I also bought a cutting board thing to help me cut fabric in straight lines. Last night I finally got around to pulling out the sewing machine Mum bought me for my birthday. I am starting on a couple of very simple projects to try and get the hang of it. (I don’t think I’ve touched a sewing machine since I was about 10.) And last night I realised I’ll never get my seams straight if I don’t cut the fabric straight. So. Problem solved, I hope. (And I bought a couple of other bits and bobs to help me finish my first projects…)

Last but not least, I bought a cornflower blue Swedish teapot. It is beautiful. I have missed having a teapot. There is a kind of promise in teapots. Of friendship and warmth, of giving time and space to being together. I used to drink tea from teapots with my girlfriends in Adelaide. This teapot is the perfect size, not for a huge gathering, but for two or three. I’m sure it has a happy life ahead of it. It makes me calm just to look at it.

28 Weeks

That makes me third trimester, right? I’m quite pleased about that, as it feels I’ve been pregnant forever. Spring, summer, autumn… And winter arrived with a thud this week. Yesterday there was a veritable snow storm, complete with howling winds. The snow needed clearing from the driveway this morning. Today it was calm, but still snowed most of the day. The kittens are intrigued. At least black cats are very visible in all that white!

It’s a good thing I took a photo of our bright yellow beech tree last week, as now it’s pretty much lost all its needles and reverted into a very spindly miserable brown thing indeed.

I have had a head cold for what also feels like forever. At least eight weeks. It took a turn for the worse last weekend. I was nearly ready to call the doctor in my frustration, but I worked out it’s probably not one cold but at least three overlapping ones (the cost of working in a kindergarten), so I don’t suppose there’ll be much she can do. My voice has been AWOL since Sunday and I’ve been hacking my lungs out, but I feel marginally better this afternoon. They’ve reduced my hours by 50% at work – the benefits of living in a highly taxed but family (and pregnancy) friendly place like Norway – so hopefully that will help me recover. I’ve been exhausted.
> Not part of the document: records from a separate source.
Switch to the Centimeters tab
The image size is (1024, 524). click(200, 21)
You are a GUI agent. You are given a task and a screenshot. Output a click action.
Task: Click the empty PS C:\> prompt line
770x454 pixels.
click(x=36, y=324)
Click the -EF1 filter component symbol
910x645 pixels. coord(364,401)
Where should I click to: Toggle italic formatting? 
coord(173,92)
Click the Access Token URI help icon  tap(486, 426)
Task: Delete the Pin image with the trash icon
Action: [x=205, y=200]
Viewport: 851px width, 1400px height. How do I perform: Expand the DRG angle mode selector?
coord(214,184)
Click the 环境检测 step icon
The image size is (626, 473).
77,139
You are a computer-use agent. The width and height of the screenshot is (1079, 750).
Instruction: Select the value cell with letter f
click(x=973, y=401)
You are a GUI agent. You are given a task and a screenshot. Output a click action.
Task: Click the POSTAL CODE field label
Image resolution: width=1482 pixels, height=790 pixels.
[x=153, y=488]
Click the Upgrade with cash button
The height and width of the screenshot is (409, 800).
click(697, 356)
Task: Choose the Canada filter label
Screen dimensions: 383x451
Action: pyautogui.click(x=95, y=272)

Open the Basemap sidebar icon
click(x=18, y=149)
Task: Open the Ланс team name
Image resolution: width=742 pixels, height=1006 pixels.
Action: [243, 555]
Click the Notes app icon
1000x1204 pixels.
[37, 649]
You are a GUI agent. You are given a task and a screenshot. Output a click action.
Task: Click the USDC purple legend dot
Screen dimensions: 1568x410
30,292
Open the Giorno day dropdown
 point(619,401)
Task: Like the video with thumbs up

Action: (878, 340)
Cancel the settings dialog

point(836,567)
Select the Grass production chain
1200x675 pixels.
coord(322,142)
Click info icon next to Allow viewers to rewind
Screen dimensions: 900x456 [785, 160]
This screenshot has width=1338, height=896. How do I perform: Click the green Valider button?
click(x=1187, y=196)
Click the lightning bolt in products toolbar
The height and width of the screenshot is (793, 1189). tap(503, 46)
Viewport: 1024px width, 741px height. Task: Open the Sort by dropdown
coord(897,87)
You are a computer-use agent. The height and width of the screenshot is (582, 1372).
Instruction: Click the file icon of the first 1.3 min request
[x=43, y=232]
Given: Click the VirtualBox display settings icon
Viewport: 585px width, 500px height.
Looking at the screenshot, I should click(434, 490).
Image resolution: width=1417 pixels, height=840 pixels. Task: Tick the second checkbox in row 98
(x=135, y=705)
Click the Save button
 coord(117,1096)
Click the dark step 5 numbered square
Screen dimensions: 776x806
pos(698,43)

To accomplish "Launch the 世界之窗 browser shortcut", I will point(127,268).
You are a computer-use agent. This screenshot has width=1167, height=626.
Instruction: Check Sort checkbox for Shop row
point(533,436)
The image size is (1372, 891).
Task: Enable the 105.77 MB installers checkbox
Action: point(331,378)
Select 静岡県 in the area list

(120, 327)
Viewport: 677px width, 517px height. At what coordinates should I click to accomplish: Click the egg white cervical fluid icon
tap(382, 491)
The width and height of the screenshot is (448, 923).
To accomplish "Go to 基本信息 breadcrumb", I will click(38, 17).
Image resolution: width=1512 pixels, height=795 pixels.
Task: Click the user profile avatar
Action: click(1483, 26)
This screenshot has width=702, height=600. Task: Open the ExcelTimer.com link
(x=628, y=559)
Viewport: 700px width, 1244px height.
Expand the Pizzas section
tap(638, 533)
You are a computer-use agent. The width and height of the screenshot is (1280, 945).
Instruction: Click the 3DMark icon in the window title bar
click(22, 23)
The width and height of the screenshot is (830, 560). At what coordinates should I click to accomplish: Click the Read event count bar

Michael has gone to Germany so I have the place to myself for a few days. I lit the fire this evening. We bought a reverse cycle air-conditioning unit a couple of months back, and it’s been a life-saver, but for once the place wasn’t heating up to my liking. At least we have plenty of wood! It still feels a little strange to live in a place like this where surviving the winter has a whole different meaning. As I got the fire going (very easily thanks to Michael’s foresight in ordering and stacking the wood, collecting bags of kindling, and chopping some of the logs into little bits for fire-starters), I couldn’t help but think back over the generations of Norwegians who have survived here. The families who have lived in this house over the past ninety years. And even before that. Imagine living in Norway during the Middle Ages! The whole summer must have been one careful preparation… And I live in the south, where it’s pretty mild. I shudder to think about how they survived up north.

Meanwhile, in the kindergarten, we bundle the babbies up in hats and scarves and blankets and gloves and woolen suits, and put them out in their prams to sleep in the snow. Even the little eight month old. I still can’t quite believe it but they don’t seem to mind.

Speaking of preparation… Twelve weeks until my due date doesn’t feel like very long at all. It’s funny to think that the little creature who whacks me from the inside occasionally but aside from that hardly makes his presence felt and seems pretty happy in there will all of a sudden require a lot more attention. And stuff. Like clothes to wear and nappies and blankets and somewhere to sleep. And very warm clothes in case we ever need to take it outside (or upstairs for that matter). We really haven’t got very much ready yet. We ordered a pram a couple of weeks ago, so that should be ready soon. One of my colleagues says I can go through her baby stuff and borrow a car seat and some other things, so I need to do that shortly.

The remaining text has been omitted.